WORK REQUIRED:
For this exercise, copy each line of the records that contains the word "agent".

═════ DATA EXTRACT

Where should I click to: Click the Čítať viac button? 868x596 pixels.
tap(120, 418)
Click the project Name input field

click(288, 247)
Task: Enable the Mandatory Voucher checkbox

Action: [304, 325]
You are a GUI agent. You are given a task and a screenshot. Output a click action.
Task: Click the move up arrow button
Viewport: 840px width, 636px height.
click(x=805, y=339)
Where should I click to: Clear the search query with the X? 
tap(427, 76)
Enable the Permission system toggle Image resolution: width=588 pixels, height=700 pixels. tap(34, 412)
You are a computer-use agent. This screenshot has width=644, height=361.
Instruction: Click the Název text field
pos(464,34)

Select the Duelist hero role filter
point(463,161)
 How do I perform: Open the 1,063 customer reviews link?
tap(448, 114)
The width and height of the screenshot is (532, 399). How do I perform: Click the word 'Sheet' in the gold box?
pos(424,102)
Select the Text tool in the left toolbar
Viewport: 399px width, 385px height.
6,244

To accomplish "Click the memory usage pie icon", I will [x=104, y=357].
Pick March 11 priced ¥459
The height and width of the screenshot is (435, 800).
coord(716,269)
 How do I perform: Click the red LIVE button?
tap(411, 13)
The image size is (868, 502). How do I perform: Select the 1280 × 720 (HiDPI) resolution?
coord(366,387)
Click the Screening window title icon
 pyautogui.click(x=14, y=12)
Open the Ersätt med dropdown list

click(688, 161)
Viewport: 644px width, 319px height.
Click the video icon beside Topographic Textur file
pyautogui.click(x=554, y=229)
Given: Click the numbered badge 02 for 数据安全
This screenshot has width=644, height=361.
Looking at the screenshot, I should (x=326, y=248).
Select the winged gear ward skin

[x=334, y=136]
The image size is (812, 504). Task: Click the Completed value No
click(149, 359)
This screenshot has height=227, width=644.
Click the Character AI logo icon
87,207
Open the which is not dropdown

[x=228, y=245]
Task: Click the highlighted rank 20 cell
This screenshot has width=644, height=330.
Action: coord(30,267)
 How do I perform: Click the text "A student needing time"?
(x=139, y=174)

══════════

FINAL ANSWER:
You are a GUI agent. You are given a task and a screenshot. Output a click action.
You are a computer-use agent. This screenshot has width=644, height=361.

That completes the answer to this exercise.